BEGIN

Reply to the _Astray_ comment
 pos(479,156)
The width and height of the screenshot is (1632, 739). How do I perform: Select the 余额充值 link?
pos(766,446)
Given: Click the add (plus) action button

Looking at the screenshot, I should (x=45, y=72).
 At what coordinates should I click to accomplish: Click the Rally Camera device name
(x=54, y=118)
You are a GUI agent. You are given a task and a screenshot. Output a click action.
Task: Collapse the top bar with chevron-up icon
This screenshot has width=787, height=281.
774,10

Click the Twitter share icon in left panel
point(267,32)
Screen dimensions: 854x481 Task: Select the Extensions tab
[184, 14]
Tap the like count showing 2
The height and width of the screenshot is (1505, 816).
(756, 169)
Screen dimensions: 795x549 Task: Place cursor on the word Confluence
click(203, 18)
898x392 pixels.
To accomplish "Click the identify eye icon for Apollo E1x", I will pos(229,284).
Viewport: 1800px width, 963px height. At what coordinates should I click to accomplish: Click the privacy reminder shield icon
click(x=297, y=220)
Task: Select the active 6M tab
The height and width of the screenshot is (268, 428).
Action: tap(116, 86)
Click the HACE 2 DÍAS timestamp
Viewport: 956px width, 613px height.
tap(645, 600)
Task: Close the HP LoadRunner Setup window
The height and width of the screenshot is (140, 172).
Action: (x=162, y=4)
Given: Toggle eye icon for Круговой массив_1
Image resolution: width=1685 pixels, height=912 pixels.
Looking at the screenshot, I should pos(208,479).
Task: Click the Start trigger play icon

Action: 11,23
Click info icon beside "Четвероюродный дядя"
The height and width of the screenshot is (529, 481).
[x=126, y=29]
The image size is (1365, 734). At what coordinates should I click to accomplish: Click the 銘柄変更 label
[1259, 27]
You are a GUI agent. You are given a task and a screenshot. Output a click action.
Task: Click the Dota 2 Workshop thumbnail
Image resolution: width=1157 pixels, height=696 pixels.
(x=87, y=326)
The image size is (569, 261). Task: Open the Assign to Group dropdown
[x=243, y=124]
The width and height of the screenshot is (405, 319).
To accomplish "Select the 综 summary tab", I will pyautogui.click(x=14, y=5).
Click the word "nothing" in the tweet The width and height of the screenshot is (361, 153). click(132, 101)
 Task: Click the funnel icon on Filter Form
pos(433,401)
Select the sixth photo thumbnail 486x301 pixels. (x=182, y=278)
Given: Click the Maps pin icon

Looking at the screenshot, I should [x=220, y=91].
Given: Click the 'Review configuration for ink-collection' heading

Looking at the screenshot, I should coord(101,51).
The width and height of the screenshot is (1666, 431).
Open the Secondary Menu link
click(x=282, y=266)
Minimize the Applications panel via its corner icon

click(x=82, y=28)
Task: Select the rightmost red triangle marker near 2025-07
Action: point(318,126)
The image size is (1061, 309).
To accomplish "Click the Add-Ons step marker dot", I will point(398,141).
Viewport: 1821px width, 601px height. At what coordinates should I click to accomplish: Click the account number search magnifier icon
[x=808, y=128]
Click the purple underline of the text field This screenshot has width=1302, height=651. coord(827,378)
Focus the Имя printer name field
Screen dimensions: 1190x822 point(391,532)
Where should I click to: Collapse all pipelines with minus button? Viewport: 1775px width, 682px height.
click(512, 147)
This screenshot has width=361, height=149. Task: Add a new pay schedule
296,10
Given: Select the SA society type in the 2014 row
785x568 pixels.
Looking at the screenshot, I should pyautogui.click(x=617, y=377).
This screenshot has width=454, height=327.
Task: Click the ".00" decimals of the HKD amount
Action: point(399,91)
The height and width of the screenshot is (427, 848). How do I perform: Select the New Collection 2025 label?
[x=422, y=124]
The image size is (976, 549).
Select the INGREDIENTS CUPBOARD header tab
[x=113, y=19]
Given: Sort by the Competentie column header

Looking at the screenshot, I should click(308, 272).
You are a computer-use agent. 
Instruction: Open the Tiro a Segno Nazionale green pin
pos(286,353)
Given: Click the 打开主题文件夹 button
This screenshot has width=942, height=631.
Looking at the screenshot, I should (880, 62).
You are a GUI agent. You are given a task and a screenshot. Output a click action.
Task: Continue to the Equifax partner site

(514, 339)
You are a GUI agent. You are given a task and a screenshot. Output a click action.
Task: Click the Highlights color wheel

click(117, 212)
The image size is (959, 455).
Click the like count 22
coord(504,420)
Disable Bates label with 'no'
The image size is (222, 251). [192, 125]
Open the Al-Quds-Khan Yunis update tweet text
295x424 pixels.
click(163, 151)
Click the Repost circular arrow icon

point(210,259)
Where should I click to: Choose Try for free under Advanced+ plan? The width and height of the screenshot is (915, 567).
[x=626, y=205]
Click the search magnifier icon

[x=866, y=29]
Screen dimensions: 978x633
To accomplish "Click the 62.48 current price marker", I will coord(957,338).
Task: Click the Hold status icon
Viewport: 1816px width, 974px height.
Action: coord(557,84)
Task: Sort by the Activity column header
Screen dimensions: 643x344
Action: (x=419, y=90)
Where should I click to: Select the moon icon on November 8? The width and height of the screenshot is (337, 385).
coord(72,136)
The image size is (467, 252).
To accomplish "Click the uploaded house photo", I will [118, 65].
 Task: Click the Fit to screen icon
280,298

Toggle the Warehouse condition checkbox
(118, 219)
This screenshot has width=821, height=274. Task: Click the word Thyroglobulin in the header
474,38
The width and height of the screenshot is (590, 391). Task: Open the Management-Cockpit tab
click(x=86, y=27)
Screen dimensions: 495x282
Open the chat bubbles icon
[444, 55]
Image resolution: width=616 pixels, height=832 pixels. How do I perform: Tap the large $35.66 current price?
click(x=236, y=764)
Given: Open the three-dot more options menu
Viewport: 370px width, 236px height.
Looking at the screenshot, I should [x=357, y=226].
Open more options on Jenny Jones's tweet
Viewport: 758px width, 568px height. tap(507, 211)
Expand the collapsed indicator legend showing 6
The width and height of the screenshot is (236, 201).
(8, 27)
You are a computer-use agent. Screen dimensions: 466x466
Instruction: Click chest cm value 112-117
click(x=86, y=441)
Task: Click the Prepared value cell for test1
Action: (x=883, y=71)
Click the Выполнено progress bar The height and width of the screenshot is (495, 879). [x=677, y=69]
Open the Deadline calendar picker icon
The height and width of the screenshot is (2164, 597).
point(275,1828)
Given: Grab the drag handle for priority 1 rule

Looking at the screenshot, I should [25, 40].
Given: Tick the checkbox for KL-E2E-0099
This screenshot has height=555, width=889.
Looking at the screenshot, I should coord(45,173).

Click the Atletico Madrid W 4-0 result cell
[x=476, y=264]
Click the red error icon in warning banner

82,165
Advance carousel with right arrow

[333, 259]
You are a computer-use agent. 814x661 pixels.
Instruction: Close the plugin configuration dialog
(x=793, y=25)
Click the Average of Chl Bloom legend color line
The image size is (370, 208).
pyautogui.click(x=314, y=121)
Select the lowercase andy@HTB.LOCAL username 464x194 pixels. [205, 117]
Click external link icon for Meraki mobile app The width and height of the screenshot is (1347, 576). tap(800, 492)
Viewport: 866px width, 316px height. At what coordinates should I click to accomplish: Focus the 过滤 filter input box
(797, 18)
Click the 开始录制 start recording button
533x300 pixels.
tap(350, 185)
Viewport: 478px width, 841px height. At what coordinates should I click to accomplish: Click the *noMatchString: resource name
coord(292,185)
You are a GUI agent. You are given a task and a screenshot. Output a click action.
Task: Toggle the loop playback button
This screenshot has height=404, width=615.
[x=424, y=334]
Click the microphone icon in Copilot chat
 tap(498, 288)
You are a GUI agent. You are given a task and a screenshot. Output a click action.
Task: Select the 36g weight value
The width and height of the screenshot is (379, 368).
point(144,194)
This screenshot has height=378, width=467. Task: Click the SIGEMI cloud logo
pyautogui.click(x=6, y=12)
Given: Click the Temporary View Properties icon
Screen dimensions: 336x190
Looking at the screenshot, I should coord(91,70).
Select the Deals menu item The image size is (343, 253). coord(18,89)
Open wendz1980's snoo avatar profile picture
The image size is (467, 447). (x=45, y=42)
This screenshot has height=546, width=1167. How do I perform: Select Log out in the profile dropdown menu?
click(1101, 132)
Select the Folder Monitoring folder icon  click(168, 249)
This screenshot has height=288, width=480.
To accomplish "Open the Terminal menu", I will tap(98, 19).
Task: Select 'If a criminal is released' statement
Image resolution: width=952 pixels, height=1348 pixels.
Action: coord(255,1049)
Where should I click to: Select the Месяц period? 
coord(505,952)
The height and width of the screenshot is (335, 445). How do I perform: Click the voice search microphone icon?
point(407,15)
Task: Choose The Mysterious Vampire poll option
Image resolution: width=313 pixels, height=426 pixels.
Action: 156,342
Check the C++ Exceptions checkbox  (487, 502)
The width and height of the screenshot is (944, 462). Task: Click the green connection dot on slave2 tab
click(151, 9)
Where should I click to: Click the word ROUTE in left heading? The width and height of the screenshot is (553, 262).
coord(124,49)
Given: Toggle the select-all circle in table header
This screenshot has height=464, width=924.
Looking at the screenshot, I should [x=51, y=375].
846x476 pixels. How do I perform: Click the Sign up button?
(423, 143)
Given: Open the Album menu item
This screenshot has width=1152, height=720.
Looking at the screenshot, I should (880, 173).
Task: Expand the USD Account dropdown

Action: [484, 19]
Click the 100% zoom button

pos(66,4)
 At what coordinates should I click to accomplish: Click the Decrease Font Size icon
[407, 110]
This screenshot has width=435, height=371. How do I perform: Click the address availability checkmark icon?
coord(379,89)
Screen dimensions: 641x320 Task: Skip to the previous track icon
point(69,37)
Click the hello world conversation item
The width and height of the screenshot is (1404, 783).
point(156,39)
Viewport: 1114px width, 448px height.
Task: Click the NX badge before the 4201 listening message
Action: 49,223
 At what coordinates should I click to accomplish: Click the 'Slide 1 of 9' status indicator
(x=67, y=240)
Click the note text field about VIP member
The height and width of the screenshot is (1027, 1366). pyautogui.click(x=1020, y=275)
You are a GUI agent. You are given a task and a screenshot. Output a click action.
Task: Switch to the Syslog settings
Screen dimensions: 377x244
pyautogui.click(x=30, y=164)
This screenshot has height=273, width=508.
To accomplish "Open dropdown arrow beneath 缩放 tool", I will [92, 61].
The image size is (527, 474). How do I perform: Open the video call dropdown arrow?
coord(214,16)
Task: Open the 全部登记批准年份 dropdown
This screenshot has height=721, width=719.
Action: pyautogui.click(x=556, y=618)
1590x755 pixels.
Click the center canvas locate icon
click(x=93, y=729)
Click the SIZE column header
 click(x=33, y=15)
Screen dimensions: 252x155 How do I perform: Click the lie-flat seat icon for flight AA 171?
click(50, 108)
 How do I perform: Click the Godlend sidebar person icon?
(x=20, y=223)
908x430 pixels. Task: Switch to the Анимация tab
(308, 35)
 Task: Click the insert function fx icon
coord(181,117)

END

Copy out all lines above that include the string "computer".

Response box -
You are a computer-use agent. 
You are a computer-use agent. Screen dimensions: 466x466
You are a computer-use agent. 814x661 pixels.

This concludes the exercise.